Shane McAuliffe’s family produces 50,000 pigs per year for the Truly Irish brand. He is secretary of the Irish Pig Health Society, secretary of the Irish branch of the European Pig Producers and sits on the Irish Farmers’ Association’s National Pig and Pigmeat committee. He also works part-time as international swine business manager for Easyfix
‘Ar mhuin na muice’ is an old Irish saying which translates as ‘On the Pig’s Back’. It means that things are going very well. All current signs show that Irish pig farmers will be on the pig’s back this year.
Prices have recently held steady at €1.96/kg (£1.65/kg), and this is despite the fall in prices seen on the continent. This should hold into February when demand from Asian buyers is forecast to pick up. Teagasc, the Irish agri-food body, expects the average pig price for 2020 to be €2.15/kg (£1.81/kg).
The Irish food board Bord Bia’s figures show that the value of Irish pigmeat exports hit a record breaking €941 million in 2019.
The international market grew by 7% and accounted for 29% of exports. The UK and EU markets both saw a 3% drop back to 53% and 18% respectively. Demand from China for Irish pigmeat shot up from €73m in 2018 to €115m, with a record-breaking 82,000 tonnes of Irish pigmeat imported.
At home, domestic consumption performed well in 2019, averaging 27.9kg per capita. Pork purchases at retail level were back 3.6%, but rashers recorded a 0.6% growth.

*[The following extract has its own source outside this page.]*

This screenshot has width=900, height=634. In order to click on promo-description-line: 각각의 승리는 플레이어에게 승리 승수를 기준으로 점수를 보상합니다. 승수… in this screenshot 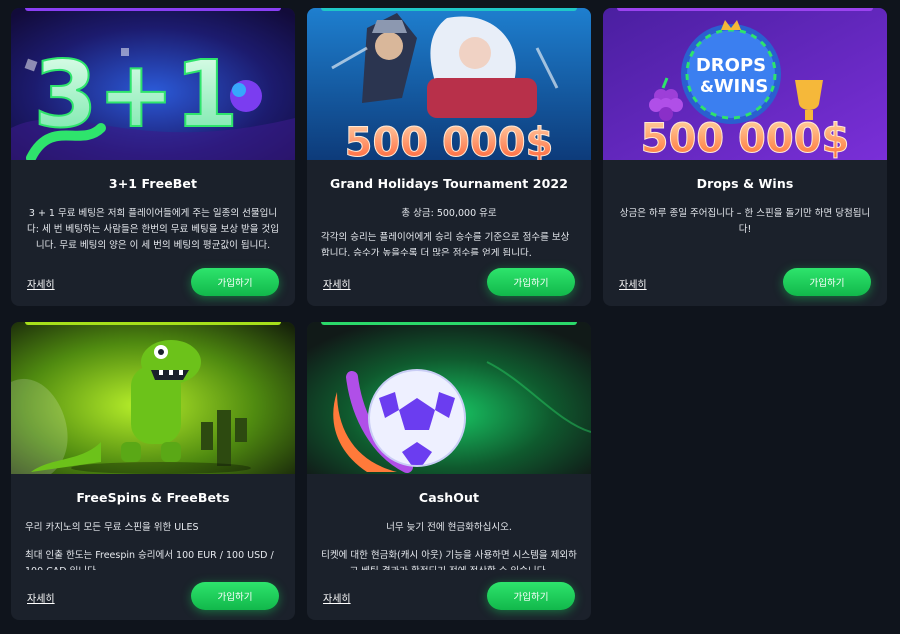, I will do `click(446, 244)`.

Many farmers are reinvesting on the back of this uplift, addressing priorities that they just haven’t been able to work on due to the prolonged period of poor prices. One improvement many have availed of is the Lean Principles Programme for Pig Farmers.
This collaboration between the Department of Agriculture, Food and the Marine, Bord Bia, Teagasc and Enterprise Ireland has seen Lean consultants visiting pig farms to share the principles of Lean manufacturing to achieve operational and efficiency improvements. We have just finished the project on one of our farms and will certainly be applying again for another farm under the 2020 rollout.

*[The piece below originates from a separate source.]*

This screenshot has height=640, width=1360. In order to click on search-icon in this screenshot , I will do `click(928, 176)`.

Antimicrobial use recording on Irish pig farms started in November. We can now input our antimicrobial usage data on the national AMU database, a requirement of the updated Bord Bia Pigmeat Assurance Scheme.
Other progressive developments in terms of health include a review of the National Salmonella Control Programme, which will take place this year, along with the introduction of the Pig HealthCheck database by Animal Health Ireland, which will record abattoir data.
As I write this, I hear news of an animal rights group occupying a free-range poultry farm in the UK. This follows a similar event in Northern Ireland a number of weeks ago.
Ireland goes to the polls for the General Election on February 8 and we are busy lobbying – the Irish Farmers Association has called on the new government to strengthen legislation and increase enforcement against such activists who deliberately disregard biosecurity measures and the welfare and property of animals. I recently attended the Banff Pork Seminar in Canada and sat in on an interesting session, which looked at how to manage events like these.
This is now a challenge we all potentially face and I am glad to say that the NPA’s Lizzie Wilson will address delegates at the Irish Pig Health Symposium about the work NPA has done on this issue.
I also appeared on RTE’s Ear to the Ground programme to discuss African swine fever. Our industry remains on high alert and we hope that people with backyard pigs tuned in. The pigs and owners we do not know about are always of concern. The authorities cannot issue these people documents on biosecurity and the dangers of feeding food waste.
If ASF was to hit Ireland, then we would not only fall off the pig’s back, we certainly wouldn’t be able to get back on.